Required task |
Show every line of the records below that contains the word "what".
------ Input rows ------
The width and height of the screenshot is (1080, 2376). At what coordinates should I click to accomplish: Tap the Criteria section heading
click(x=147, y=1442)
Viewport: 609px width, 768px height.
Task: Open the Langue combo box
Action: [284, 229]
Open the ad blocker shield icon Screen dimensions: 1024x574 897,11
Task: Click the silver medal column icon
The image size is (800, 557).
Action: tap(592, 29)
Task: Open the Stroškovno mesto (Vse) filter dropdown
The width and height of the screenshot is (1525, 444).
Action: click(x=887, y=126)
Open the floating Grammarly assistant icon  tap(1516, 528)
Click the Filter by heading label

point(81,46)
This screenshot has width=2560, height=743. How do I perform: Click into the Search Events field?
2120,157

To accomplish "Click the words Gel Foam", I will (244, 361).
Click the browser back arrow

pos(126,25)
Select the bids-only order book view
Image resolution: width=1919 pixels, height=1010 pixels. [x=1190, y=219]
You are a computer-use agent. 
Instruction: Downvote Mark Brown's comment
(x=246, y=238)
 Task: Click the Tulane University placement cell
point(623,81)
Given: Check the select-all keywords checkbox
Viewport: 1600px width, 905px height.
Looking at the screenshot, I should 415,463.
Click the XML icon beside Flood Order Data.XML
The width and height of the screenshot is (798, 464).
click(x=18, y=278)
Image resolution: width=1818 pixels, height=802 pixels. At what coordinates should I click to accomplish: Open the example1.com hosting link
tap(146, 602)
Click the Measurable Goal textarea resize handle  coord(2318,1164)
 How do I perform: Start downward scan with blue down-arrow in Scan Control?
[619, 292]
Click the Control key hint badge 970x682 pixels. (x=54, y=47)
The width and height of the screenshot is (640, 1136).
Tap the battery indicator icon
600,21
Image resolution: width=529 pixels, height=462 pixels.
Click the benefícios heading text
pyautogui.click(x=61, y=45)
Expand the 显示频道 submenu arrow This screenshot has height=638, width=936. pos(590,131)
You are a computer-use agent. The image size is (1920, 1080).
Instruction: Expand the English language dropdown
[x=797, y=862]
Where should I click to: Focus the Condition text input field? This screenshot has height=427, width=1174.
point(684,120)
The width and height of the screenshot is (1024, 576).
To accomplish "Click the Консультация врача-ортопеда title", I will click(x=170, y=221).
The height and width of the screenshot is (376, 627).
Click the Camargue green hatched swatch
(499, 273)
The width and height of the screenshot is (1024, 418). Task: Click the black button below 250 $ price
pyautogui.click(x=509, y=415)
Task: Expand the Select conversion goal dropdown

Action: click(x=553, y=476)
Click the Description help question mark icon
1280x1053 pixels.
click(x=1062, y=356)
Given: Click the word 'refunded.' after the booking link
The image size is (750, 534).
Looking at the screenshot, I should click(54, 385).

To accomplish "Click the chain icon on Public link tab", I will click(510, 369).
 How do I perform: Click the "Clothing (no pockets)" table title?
------
Exercise solution |
The width and height of the screenshot is (1080, 2376). At what coordinates should I click to accomplish: Tap the Criteria section heading
Image resolution: width=1818 pixels, height=802 pixels. At what coordinates should I click to accomplish: Open the example1.com hosting link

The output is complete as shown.